The map generation is made up of shuffled tiles, large chunks of sea and rock that are distributed according to the rules. While the West coast of the map is mostly fixed, as you get deeper and deeper into the unknown what you will find there becomes more and more uncertain.
It might at first superficially remind you of Elite or Pirates, but this isn’t really a trading game. Instead of swapping commodities, you’re exploring stories. This gives an additional dimension to the game: now it matters not just where you are in space, or in time, but also where you’ve been before. Visit the same islands in a different order, and you might have a very different experience.

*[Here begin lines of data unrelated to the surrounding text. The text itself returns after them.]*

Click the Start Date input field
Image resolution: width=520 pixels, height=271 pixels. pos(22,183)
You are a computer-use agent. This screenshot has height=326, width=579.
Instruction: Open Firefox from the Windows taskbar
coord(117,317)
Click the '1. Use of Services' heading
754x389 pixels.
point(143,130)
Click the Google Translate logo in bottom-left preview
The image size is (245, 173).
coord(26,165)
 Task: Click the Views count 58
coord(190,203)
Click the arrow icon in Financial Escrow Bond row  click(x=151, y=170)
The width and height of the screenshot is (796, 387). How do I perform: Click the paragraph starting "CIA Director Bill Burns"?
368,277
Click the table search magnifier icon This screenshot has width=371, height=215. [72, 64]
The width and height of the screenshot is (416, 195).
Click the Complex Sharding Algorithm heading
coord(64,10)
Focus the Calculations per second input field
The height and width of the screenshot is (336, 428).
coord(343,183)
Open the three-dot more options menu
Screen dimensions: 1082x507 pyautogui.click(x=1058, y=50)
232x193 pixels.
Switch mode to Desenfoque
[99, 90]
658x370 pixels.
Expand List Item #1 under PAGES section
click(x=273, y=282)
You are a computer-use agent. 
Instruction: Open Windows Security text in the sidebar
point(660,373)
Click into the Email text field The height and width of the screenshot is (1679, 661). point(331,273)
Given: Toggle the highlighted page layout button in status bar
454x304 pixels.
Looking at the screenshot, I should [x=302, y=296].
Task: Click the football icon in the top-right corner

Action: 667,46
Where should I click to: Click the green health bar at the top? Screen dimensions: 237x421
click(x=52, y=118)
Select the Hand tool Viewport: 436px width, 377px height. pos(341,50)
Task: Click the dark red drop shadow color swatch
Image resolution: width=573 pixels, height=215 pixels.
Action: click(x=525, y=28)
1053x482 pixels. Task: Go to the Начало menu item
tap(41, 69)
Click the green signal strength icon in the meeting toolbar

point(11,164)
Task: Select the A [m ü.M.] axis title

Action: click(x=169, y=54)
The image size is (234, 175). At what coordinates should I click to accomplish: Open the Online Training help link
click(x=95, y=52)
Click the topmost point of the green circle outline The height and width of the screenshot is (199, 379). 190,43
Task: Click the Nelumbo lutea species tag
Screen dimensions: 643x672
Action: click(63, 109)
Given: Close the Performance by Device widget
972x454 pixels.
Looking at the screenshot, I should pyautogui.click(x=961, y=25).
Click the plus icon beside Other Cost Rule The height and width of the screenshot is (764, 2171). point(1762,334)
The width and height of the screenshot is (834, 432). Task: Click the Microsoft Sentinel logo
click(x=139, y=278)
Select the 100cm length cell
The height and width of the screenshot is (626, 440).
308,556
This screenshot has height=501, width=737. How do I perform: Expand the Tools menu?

Traditionally, one of the weaknesses of strongly-curated interactive narrative is that the structure can be so predictable that playing through a second time gets stale. Failbetter Games’ earlier game Fallen London addresses that by mediating the available story-bits via cards and changing qualities, but it is still mostly transparent in its operation. Sunless Sea takes some of the strengths of that approach and uses the procedural generation to keep the stories aggressively fresh: you know how things played out last time, but you can’t quite be sure that you’ll even be able to find the same choices.
Eventually, you’ll still see most of the content, but again, the procedural nature of the game means that it’s easy to sneak in surprises. In interviews, the developers have talked about how the procedural nature of the game enables them to add secrets, explicitly mentioning Elite’s rock hermits.